In the Egyptian language, we find a very graphic example when comparing the verb “to do” or “to create” with the substantive “eye:

  • The Egyptian word for “to do” or “to create” is ir and the hieroglyphic is:
  • The Egyptian word for “eye” is irt and the hieroglyph is:

Where do we find the game of words? Irt is also the infinitive of the verb ir, which actually functions as a noun and describes the action of doing and / or creating.

In addition, what does the eye have to do here?

In Egyptian mythology the eye of Re is the creative eye, which with its tears (rmyt) creates men (rmT). The eye (irt) is responsible for creation (irt). The same word with the same phonetics identifies different words linked together by a myth and capable of creating word games.

Word games in Egpytian art.

In the same way, figurative language also presents these “word games” through scenes that contain symbols or double meanings.

For example, a very common scene in Egyptian art  is to smell a lotus flower bud. This funerary iconography not only represents the gesture of inhaling the perfume of the flower, but there is a transcendent encoded information.

The lotus is a plant that closes at night and gets into the water; it goes out and open again in daylight. Therefore, ancient Egyptians linked this flower to the idea of regeneration; for that reason, lotus was included in the Egyptian art and in funeral offerings.

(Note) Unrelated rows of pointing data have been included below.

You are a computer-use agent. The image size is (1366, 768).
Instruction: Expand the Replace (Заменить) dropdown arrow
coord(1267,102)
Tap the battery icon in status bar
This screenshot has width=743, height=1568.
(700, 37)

In addition, in Egyptian language the verb “to smell” (ssn) also means “to breathe, one of the vital faculties that the deceased needs to resuscitate.

On the other hand, the lotus fragrance also helped the regeneration of the dead. The deceased must recover the vital breath and the first breath of air he receives is one of the first steps to achieve rebirth.

In the funerary iconography, this is reflected through the standardized scene of smelling the lotus flower, because the one, who perceives the aromas, breathes. It is a gesture directly linked to the concept of regeneration and propitiatory of the resurrection of the deceased.

The iconography as a whole.

In Egyptian art parietal representations are groups of scenes articulated in registers, within an architectural space and with scarce narrative intention.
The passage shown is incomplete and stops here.